> _Your task_: Once you have read the listing, retype all of it exactly.

> _Dataset extract_:
· · ·

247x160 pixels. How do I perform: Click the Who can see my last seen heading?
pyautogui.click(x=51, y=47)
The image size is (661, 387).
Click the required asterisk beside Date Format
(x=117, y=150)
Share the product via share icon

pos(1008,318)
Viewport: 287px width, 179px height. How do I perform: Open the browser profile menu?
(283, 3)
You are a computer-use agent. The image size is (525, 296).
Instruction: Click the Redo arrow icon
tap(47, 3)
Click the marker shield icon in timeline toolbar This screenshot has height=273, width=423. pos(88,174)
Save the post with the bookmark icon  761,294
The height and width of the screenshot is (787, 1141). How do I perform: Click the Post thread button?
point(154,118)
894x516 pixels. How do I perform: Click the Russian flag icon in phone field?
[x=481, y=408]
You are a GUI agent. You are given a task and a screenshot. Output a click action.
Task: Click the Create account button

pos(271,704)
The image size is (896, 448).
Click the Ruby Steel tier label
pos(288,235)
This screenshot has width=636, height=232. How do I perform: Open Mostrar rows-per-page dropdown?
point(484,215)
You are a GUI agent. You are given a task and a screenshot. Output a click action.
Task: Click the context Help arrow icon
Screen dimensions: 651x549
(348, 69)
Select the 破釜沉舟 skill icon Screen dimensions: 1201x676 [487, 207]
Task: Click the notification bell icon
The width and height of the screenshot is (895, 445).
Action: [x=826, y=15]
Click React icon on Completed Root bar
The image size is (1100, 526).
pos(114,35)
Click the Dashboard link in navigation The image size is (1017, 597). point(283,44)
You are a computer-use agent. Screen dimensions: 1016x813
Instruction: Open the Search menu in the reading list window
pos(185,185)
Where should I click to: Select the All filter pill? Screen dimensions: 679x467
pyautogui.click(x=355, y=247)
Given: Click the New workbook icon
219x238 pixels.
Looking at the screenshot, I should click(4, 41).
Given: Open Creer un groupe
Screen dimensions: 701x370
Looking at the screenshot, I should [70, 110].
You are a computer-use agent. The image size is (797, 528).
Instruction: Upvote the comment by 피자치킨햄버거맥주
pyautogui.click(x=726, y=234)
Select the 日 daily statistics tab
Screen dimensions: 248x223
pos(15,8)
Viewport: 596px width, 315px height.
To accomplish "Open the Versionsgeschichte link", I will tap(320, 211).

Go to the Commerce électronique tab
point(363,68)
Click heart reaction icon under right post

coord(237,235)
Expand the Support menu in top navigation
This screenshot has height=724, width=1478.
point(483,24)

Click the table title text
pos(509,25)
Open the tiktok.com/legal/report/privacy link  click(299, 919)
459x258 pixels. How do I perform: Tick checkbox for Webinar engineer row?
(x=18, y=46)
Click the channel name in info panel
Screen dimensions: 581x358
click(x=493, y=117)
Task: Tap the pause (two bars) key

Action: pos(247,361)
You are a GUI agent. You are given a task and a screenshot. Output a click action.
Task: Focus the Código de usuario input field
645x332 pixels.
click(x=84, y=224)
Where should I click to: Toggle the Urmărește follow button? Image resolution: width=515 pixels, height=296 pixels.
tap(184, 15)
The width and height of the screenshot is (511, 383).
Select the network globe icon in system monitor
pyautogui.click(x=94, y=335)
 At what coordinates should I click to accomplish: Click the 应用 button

· · ·

> _Task answer_:
247x160 pixels. How do I perform: Click the Who can see my last seen heading?
pyautogui.click(x=51, y=47)
The image size is (661, 387).
Click the required asterisk beside Date Format
(x=117, y=150)
Share the product via share icon

pos(1008,318)
Viewport: 287px width, 179px height. How do I perform: Open the browser profile menu?
(283, 3)
You are a computer-use agent. The image size is (525, 296).
Instruction: Click the Redo arrow icon
tap(47, 3)
Click the marker shield icon in timeline toolbar This screenshot has height=273, width=423. pos(88,174)
Save the post with the bookmark icon  761,294
The height and width of the screenshot is (787, 1141). How do I perform: Click the Post thread button?
point(154,118)
894x516 pixels. How do I perform: Click the Russian flag icon in phone field?
[x=481, y=408]
You are a GUI agent. You are given a task and a screenshot. Output a click action.
Task: Click the Create account button

pos(271,704)
The image size is (896, 448).
Click the Ruby Steel tier label
pos(288,235)
This screenshot has width=636, height=232. How do I perform: Open Mostrar rows-per-page dropdown?
point(484,215)
You are a GUI agent. You are given a task and a screenshot. Output a click action.
Task: Click the context Help arrow icon
Screen dimensions: 651x549
(348, 69)
Select the 破釜沉舟 skill icon Screen dimensions: 1201x676 [487, 207]
Task: Click the notification bell icon
The width and height of the screenshot is (895, 445).
Action: [x=826, y=15]
Click React icon on Completed Root bar
The image size is (1100, 526).
pos(114,35)
Click the Dashboard link in navigation The image size is (1017, 597). point(283,44)
You are a computer-use agent. Screen dimensions: 1016x813
Instruction: Open the Search menu in the reading list window
pos(185,185)
Where should I click to: Select the All filter pill? Screen dimensions: 679x467
pyautogui.click(x=355, y=247)
Given: Click the New workbook icon
219x238 pixels.
Looking at the screenshot, I should click(4, 41).
Given: Open Creer un groupe
Screen dimensions: 701x370
Looking at the screenshot, I should [70, 110].
You are a computer-use agent. The image size is (797, 528).
Instruction: Upvote the comment by 피자치킨햄버거맥주
pyautogui.click(x=726, y=234)
Select the 日 daily statistics tab
Screen dimensions: 248x223
pos(15,8)
Viewport: 596px width, 315px height.
To accomplish "Open the Versionsgeschichte link", I will tap(320, 211).

Go to the Commerce électronique tab
point(363,68)
Click heart reaction icon under right post

coord(237,235)
Expand the Support menu in top navigation
This screenshot has height=724, width=1478.
point(483,24)

Click the table title text
pos(509,25)
Open the tiktok.com/legal/report/privacy link  click(299, 919)
459x258 pixels. How do I perform: Tick checkbox for Webinar engineer row?
(x=18, y=46)
Click the channel name in info panel
Screen dimensions: 581x358
click(x=493, y=117)
Task: Tap the pause (two bars) key

Action: pos(247,361)
You are a GUI agent. You are given a task and a screenshot. Output a click action.
Task: Focus the Código de usuario input field
645x332 pixels.
click(x=84, y=224)
Where should I click to: Toggle the Urmărește follow button? Image resolution: width=515 pixels, height=296 pixels.
tap(184, 15)
The width and height of the screenshot is (511, 383).
Select the network globe icon in system monitor
pyautogui.click(x=94, y=335)
 At what coordinates should I click to accomplish: Click the 应用 button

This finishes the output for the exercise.